Wait… there it is again…
Did you hear that?
Some friends, and the masses on Facebook, have been shouting out the fact that they’ve been seeing birds – whole flocks of them. They talk of the “sounds of spring” but we’ve still a good 12-18 inches of crusted hard-packed snow in the front yard and ice on the sidewalks. The spring they speak of doesnt even begin to feel as if it is right around the corner. At this time of year we are all desperate for a little hope that there is actually life after this frozen winter fare.
Laying in bed with the sun streaming in my window, however, I began to feel giddy. A grin spread across my face cheshire cat like. I giggled right out loud.
There it was again! A lone bird was sending up a song. I could barely hear it over the space heater but it was there. I put my feet down onto the freezing hardwood floor and wrapped a snug plush robe around my shivering body. I slippered my feet and padded down the hall in search of the sound of hope. I opened the drapes to the frozen tundra out my front windows and looked around. Nothing. My smile held however, because I was sure I had heard it. They’d be back.
A bowl of cereal in hand, I sat and waited. I didnt wait long when three large black crows landed in the tree out front. I ignored them and focused on eating and waiting. I hoped those big black monsters didn’t scare away the beautiful songbird of this morning, however.
I began to watch them, and their gruff interaction with each other. They were like three bratty brothers. Two flew away and the one left with is victory roost fluffed out his wings, lifted his head skyward, and shouted his declaration. I sat there dumbfounded. My grin from earlier was replaced with a confused one. Seriously?
The sound of hope was a large black CROW? It was much clearer now, the sound no longer covered by a fan spinning heat next to me… but it was most assuredly the same. He swooped down and landed near my window seat. He was so opposite my mind’s initial impression, having heard of flocks of tiny birds, puffed up robins, and some beautiful red cardinals. My image of hope was in the tiny sweet little birds, whom I love to watch all spring, digging into my yard for little snacks in the mornings as I dine.

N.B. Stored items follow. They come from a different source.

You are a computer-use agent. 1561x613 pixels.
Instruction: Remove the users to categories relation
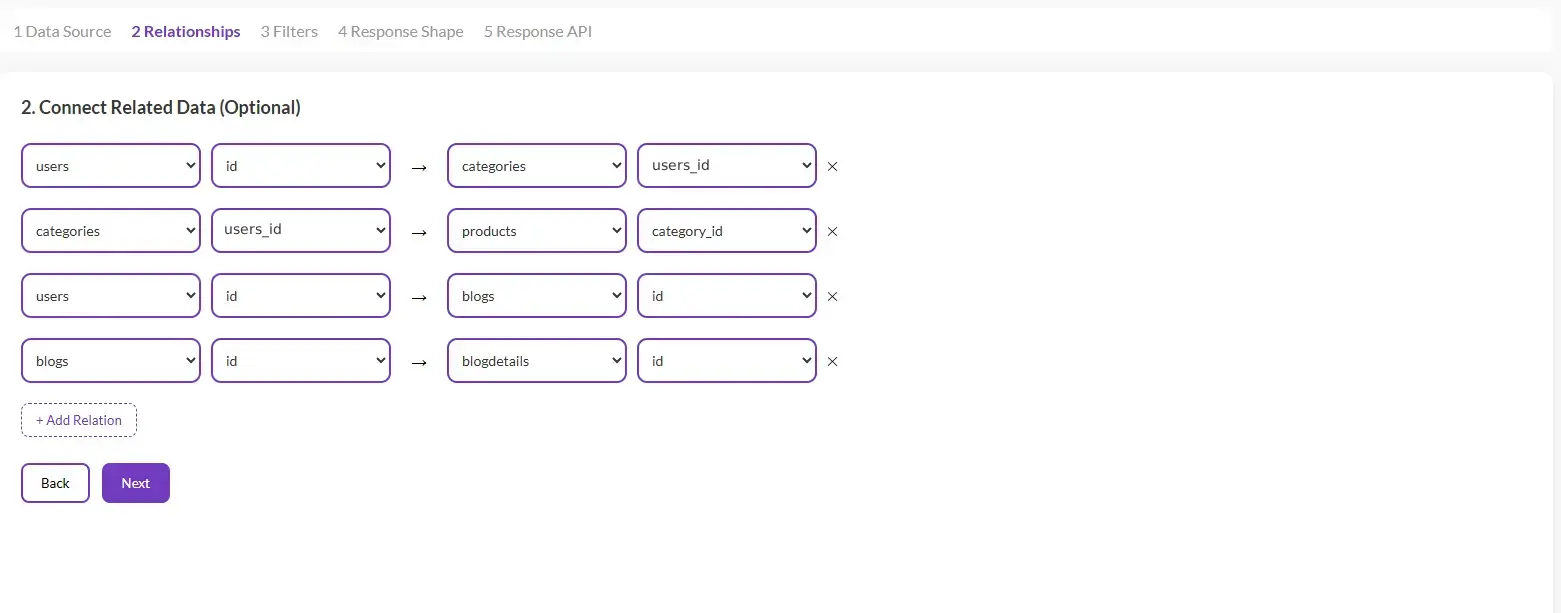click(832, 167)
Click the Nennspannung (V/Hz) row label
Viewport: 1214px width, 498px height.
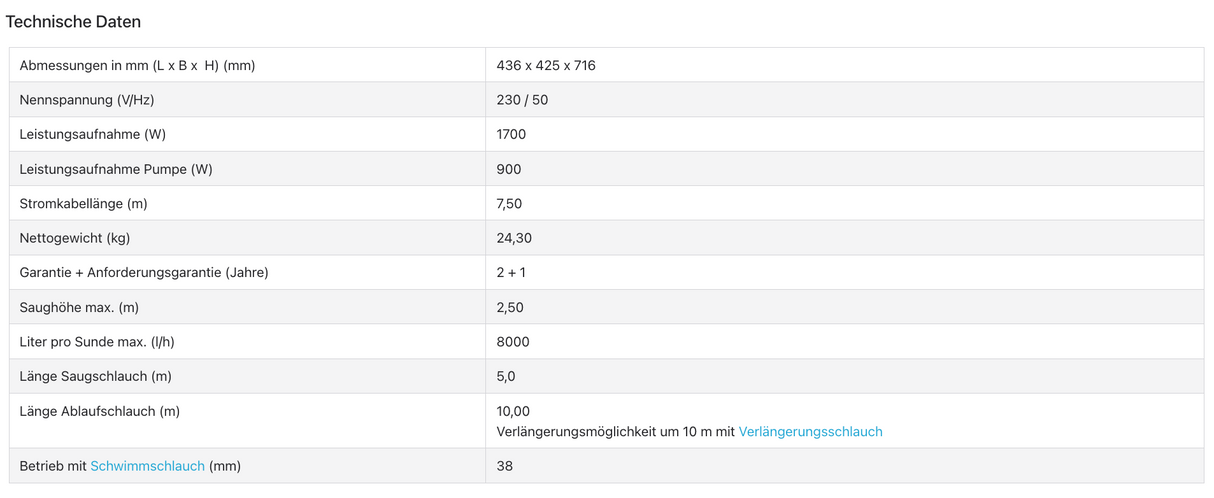coord(87,100)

But a crow? A large, squawking, somewhat unpleasant fellow? HE is my songbird of hope this cold morning?
As I sat finishing my breakfast, I wondered to myself, how many times have I missed a sign of hope, of help, of love because it didn’t come from what I expected? How many times did I walk right by it? Did I even hold it in my hands and dismiss it? I realized that I put much of my life into box like categories, with drawers and labels… and if something doesn’t fit into the box, I just simply toss it. I sat and looked on in awe.

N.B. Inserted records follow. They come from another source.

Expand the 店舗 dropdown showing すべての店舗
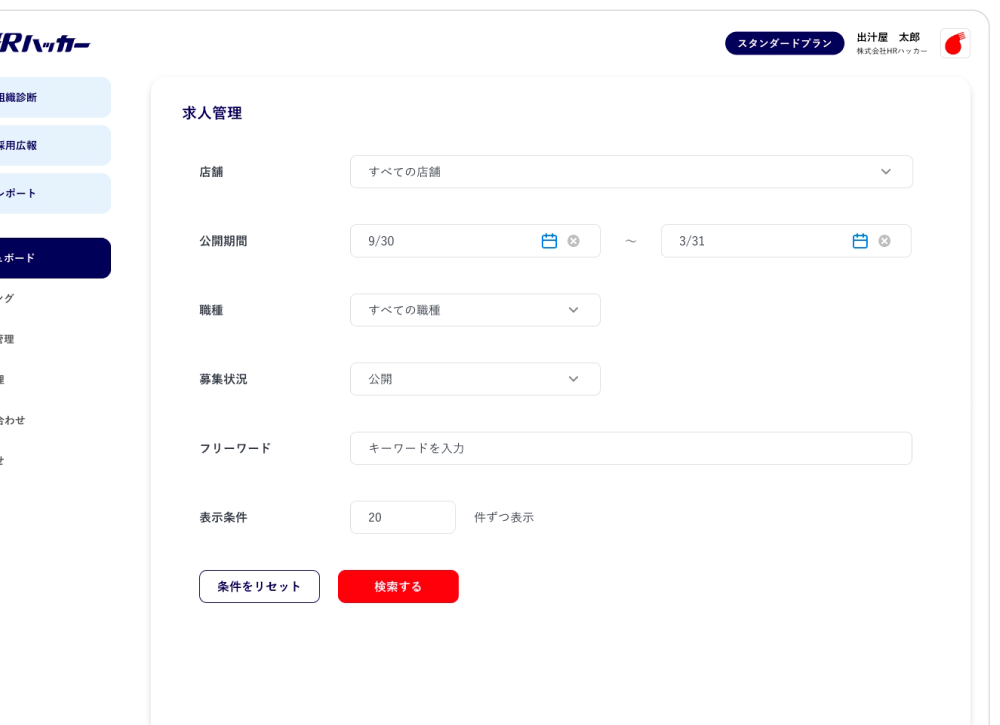The height and width of the screenshot is (725, 1000). (631, 172)
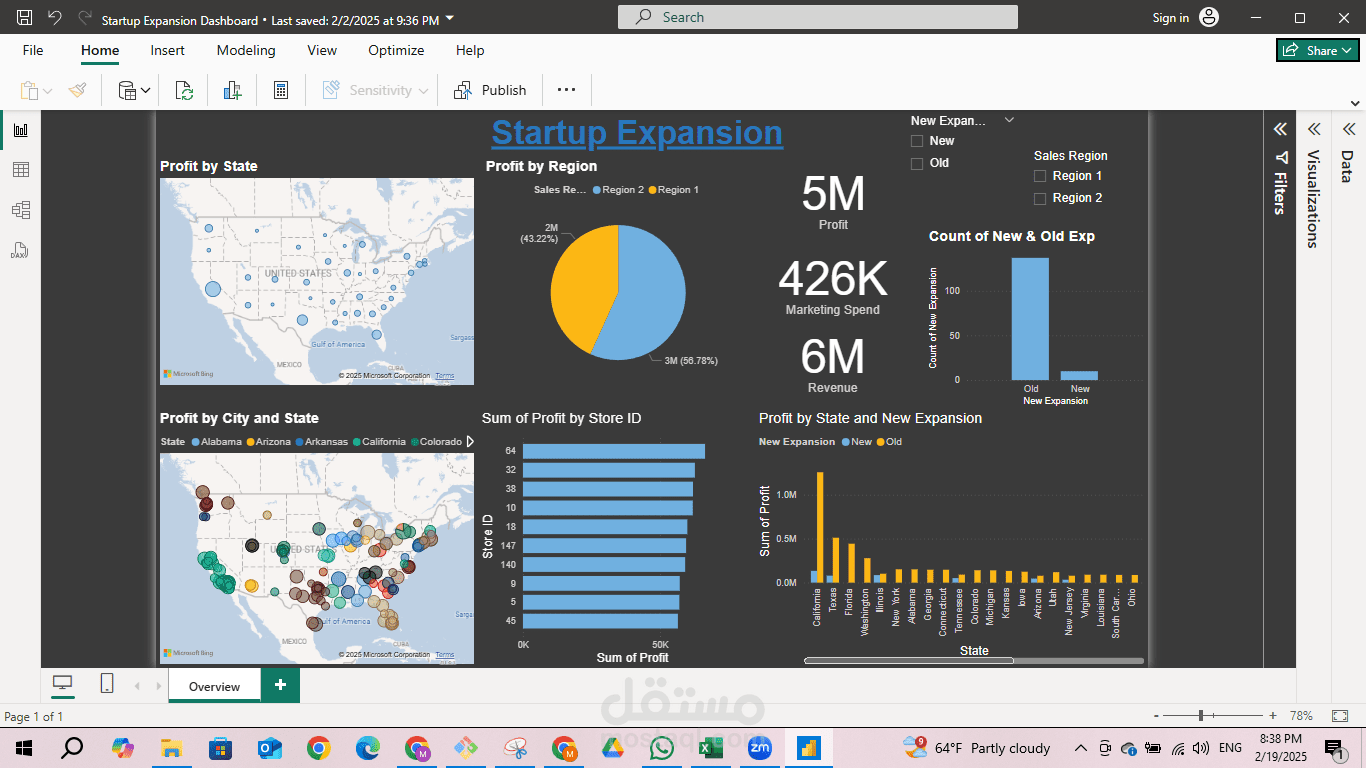Expand the New Expansion slicer dropdown chevron

(1009, 120)
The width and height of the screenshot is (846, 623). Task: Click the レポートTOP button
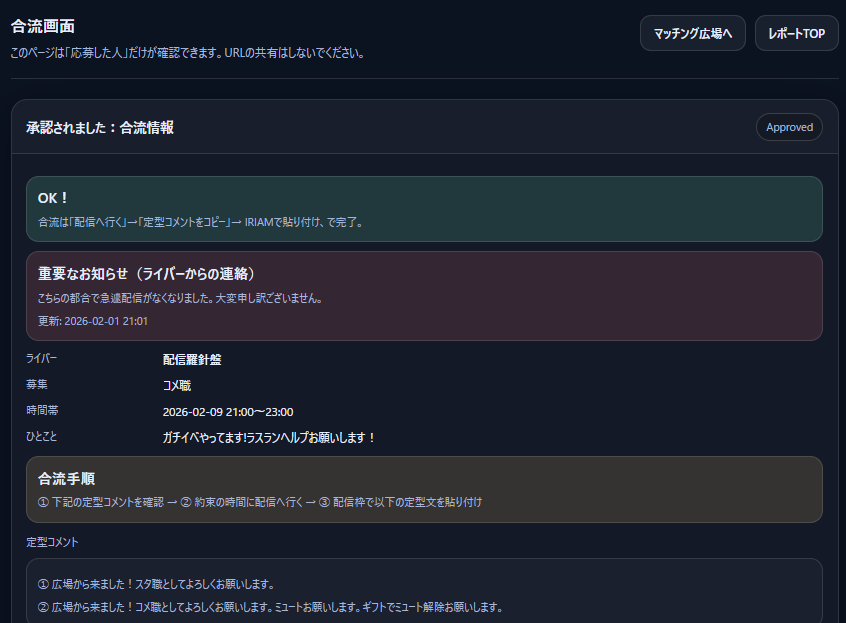(x=796, y=33)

The large boy threw back his head and let out a long, loud, hope-filled caw and took flight. His wings were long and strong. He lifted off and circled around the tiny yard before shooting off down the street. Was he sent here just for me, to challenge my boxes, and to rewrite my image of hope?
I am on a rocky path, one that feels full of potholes and sharp turns. There are thorny bushes growing near the edge of the road, and yet, a single tiny flower will pop up and grow in the most unusual places, sending me hope and comfort. Today that hope came in the form of a black bird with wings. Today he took flight and taught my heart to soar with him. I may not know what’s around the corner, but I do know that my heart is strong and sure. I am ready to lift my head and shout the victory like he did in that tree.
“I know the plans I have for you, declares the Lord. Plans to prosper you, not to harm you, plans to give you hope and a future.” (Jer. 29:11)
I believe it with all my heart – even if You, God, choose to bring that plan and hope in the most unexpected ways!